• Work to complete: Format the material below as a Markdown table with the columns Row and Text, giving each nonblank line its own numbered row. Leave the pictures out of the table.

• Recorded data:
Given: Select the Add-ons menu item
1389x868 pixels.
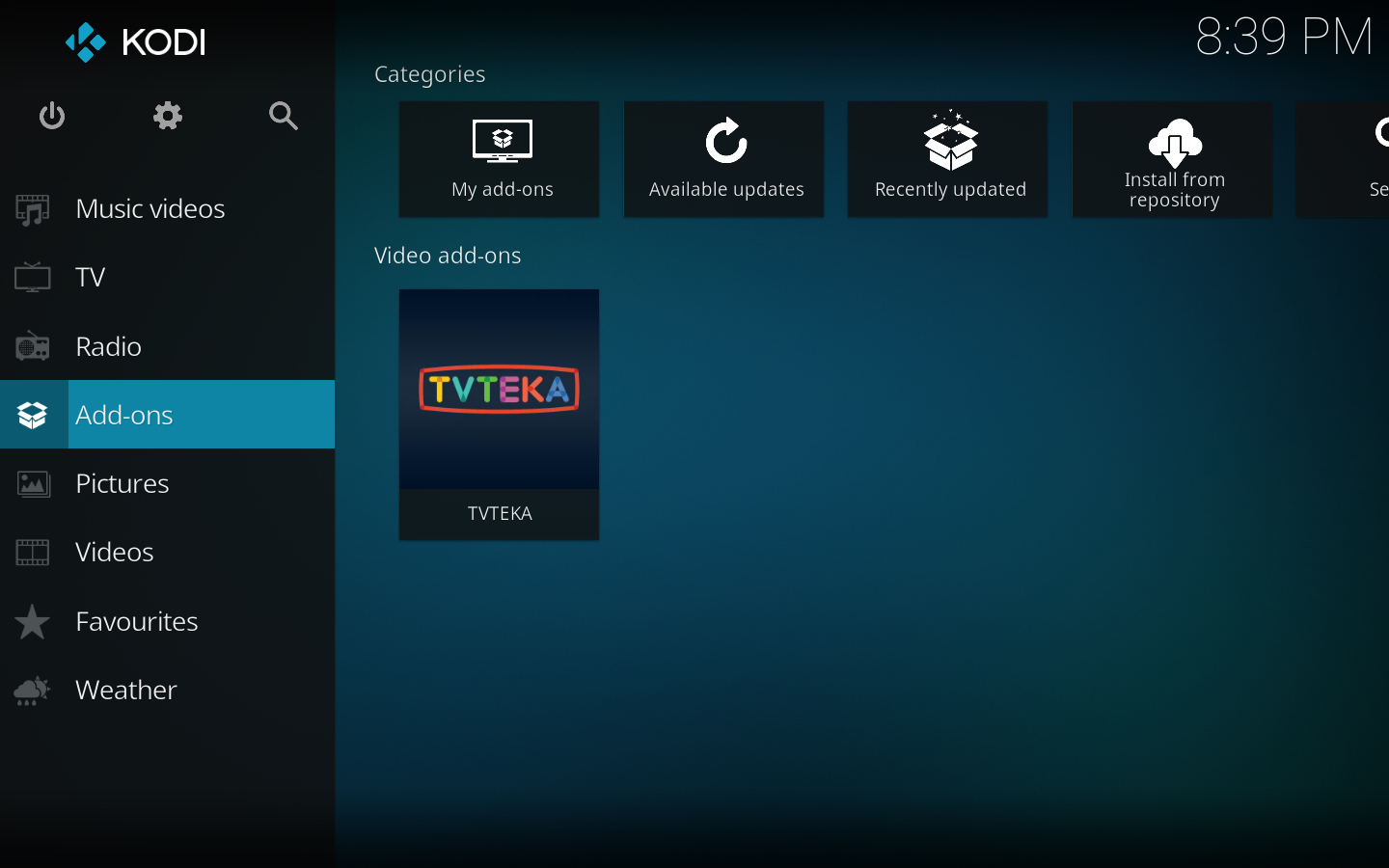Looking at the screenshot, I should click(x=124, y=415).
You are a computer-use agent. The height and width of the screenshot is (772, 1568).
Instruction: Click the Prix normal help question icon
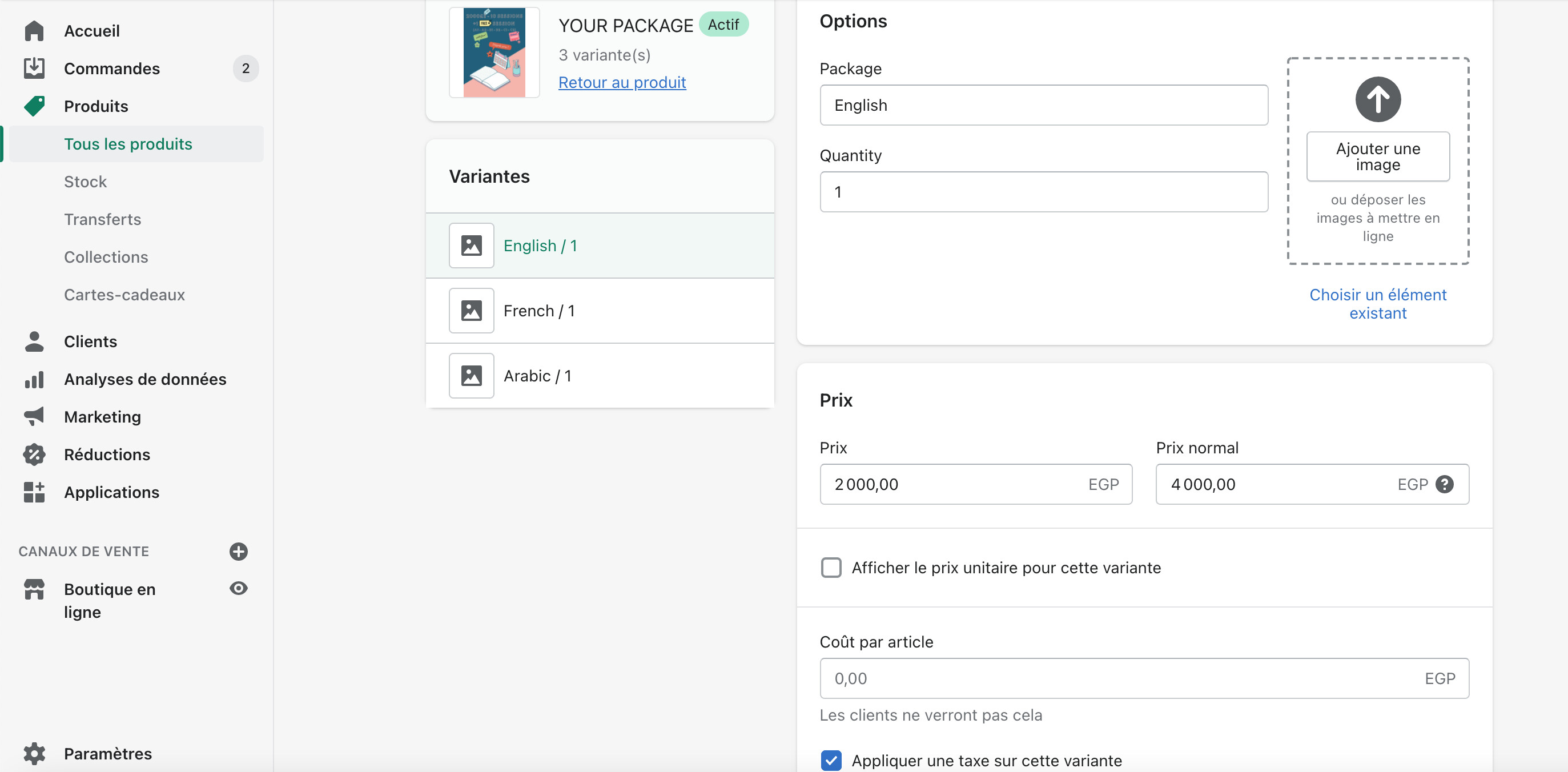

• Written solution:
| Row | Text |
|---|---|
| 1 | Given: Select the Add-ons menu item |
| 2 | 1389x868 pixels. |
| 3 | Looking at the screenshot, I should click(x=124, y=415). |
| 4 | You are a computer-use agent. The height and width of the screenshot is (772, 1568). |
| 5 | Instruction: Click the Prix normal help question icon |